Современное клиническое течение иерсиниозной инфекции изучалось
на основании наблюдения за 152 детьми в возрасте от 2 до 14 лет. По
этиологической структуре у 65% из них был зарегистрирован
псевдотуберкулез, у 32% – иерсиниоз, а у 3% диагностирована
смешанная инфекция. Большинство обследованных переносили острые
формы заболевания, при псевдотуберкулезе такие больные составили
81,4%о, при кишечном иерсиниозе – 64,7%. Однако при иерсиниозе
частота рецидивов и затяжного течения заболевания в 2 раза
превышала таковые при псевдотуберкулезе (9,8% против 17,6% и 8,8%
против 17,6% соответственно). Для острой формы псевдотуберкулеза
было характерно острое начало заболевания с максимальной
клинической выраженностью на первой неделе болезни. Иерсиниоз в
трети случаев начинался постепенно, с нарастанием клинической
симптоматики на второй неделе заболевания. Проведенные
исследования показали, что острое течение иерсиниоза связано
преимущественно с серовариантом Y. enterocolitica O9, в то время
как затяжные и рецидивирующие формы инфекции ассоциировались, с
серовариантами Y. enterocolitica O3 и О6.

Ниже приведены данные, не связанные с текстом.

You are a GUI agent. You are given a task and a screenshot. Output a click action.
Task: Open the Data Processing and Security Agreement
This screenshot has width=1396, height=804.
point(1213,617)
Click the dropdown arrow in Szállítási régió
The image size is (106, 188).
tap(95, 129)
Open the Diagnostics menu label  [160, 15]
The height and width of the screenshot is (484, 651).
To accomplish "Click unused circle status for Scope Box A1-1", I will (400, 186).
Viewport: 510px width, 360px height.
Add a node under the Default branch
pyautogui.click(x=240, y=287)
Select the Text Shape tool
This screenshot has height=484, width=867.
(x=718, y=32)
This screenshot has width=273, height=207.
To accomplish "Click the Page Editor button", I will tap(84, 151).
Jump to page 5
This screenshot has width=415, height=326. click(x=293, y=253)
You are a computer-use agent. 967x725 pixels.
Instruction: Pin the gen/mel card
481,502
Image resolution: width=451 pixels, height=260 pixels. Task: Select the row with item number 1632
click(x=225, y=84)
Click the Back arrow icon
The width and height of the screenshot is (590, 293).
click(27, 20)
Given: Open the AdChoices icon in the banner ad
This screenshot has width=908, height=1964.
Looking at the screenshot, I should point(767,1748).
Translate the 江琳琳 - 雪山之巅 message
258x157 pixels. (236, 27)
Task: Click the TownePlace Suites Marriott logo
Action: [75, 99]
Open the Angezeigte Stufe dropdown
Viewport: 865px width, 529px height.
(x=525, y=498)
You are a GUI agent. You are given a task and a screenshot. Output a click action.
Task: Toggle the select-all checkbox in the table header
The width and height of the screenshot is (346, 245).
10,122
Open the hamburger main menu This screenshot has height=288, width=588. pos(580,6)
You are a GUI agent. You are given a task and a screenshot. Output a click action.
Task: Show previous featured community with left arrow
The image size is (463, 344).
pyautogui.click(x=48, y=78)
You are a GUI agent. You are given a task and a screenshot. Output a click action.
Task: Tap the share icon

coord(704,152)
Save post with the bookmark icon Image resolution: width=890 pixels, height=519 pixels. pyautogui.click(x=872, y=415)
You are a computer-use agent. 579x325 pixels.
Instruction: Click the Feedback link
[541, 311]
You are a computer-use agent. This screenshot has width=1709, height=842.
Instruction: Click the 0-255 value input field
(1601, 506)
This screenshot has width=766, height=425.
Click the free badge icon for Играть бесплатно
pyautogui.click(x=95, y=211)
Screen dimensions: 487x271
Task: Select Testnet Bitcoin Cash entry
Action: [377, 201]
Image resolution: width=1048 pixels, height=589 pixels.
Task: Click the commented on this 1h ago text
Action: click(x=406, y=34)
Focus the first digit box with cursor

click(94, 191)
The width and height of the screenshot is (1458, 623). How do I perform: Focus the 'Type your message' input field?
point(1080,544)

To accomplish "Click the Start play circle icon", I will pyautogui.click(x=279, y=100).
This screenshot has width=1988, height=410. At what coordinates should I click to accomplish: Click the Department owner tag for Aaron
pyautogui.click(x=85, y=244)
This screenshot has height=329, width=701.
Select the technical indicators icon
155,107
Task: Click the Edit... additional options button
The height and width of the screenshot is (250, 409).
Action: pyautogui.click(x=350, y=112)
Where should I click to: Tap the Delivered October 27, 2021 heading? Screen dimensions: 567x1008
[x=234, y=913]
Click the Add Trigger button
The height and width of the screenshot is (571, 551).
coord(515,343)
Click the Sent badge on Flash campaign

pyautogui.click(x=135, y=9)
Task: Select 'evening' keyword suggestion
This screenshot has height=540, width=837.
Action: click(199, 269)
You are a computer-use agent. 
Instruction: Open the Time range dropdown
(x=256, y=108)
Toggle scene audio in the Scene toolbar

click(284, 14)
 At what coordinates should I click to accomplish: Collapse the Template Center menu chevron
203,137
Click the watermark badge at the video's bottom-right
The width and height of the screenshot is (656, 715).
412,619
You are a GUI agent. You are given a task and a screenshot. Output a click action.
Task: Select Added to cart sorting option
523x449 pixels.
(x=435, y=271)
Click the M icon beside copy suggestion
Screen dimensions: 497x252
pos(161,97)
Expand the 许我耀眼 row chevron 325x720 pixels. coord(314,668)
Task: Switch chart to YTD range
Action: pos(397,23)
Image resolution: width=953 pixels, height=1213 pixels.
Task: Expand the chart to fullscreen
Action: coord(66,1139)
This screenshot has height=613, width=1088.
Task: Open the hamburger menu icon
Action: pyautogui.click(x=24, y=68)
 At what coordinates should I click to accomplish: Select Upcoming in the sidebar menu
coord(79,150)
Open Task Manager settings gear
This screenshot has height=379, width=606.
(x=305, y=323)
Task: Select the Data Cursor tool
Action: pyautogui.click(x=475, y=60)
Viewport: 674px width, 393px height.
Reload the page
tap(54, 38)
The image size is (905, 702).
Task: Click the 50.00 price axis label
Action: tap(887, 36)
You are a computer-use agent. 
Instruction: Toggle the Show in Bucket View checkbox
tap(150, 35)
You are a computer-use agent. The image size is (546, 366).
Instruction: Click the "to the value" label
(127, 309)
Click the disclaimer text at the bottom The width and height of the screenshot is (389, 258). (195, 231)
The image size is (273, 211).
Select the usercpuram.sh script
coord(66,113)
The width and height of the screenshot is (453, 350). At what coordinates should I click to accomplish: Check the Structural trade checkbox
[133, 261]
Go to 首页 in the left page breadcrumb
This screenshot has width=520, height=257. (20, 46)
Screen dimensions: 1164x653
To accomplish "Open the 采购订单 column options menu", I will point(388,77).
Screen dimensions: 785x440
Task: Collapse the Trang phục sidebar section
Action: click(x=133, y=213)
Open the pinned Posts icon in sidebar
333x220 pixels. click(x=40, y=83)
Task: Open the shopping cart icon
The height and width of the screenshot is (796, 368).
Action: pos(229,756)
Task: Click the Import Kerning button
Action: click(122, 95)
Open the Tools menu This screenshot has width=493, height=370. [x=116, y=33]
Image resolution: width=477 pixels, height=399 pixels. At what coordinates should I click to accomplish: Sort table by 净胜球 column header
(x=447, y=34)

Форма и тяжесть инфекционного процесса зависит как от свойств
возбудителя, так и от иммунореактивности детей, переносящих
иерсиниозную инфекцию. Проведено сопоставление иммунологических
параметров у больных острой формой и с затяжным течением в
аналогичные сроки от начала болезни.
У детей с острым течением иерсиниозной инфекции в фазу
реконвалесценции в фенотипическом составе лимфоцитов выявлено
только увеличение числа В-лимфоцитов, а умеренно повышенное
содержание CD25+- и С095+-лимфоцитов сопряжено с высокой
пролиферативной активностью Т-лимфоцитов. Острое течение
характеризовалось также ранним и высоким антительным ответом.
При формировании затяжного течения установлены значимые
изменения во всех звеньях иммунного ответа. У детей, переносивших
затяжное течение иерсиниозной инфекции, имело место нарушение
активации Т-лимфоцитов. Так, уровень CD8+, CD25+ и CD95+ в группе
детей с затяжным течением как псевдотуберкулеза, так и иерсиниоза
ОЗ и О9 был достоверно ниже, чем у переносивших острые формы
заболевания. На протяжении первых двух недель обследования при
затяжном течении инфекции уровень ИЛ-2 был в 1,5-2 раза ниже, чем
при остром процессе. Следствием нарушения активации Т-клеток,
вероятно, была и супрессия в виде снижения ответа на ФГА, низкого
уровня ИФН-γ.
Значимым фактором при формировании затяжного течения
иерсиниозов следует считать и слабый антительный ответ у больных
этой группы. Выявлено, что титры специфических антител вне
зависимости от серотипа выделенной иерсинии на протяжении
заболевания были в 1,5-2 раза ниже, чем титры у больных,
переносивших острую форму. Недостаточность антителообразования,
по-видимому, служит причиной пролонгированной персистенции
иерсинии и индукции факторами их патогенности провоспалительного
монокина ФНО-α, уровень которого превышает таковой при острой форме
в среднем в 3 раза.
Таким образом, прогностически неблагоприятными признаками
негладкого течения иерсиниозов были: малосимптомные варианты
заболевания, начало инфекции с изолированного абдоминального
синдрома или с поражения печени. Установлены критерии негладкого
течения псевдотуберкулеза и кишечного иерсиниоза: сниженное число
CD3+ Т-лимфоцитов, отсутствие активации экспрессии CD25+ и CD95+,
сниженный ответ Т-лимфоцитов в ФГА-РБТЛ, усиление системной
продукции IL-4, повышенные концентрации общего IgE при «нормальном»
синтезе IFN-γ.
Следовательно, основные патогенетические механизмы негладкого
течения заболевания обусловлены особенностями иммунной
реактивности детей, а не вирулентными свойствами иерсиний. Это
диктует необходимость поиска иммунокорригирующих средств в
дополнение к этиотропным препаратам.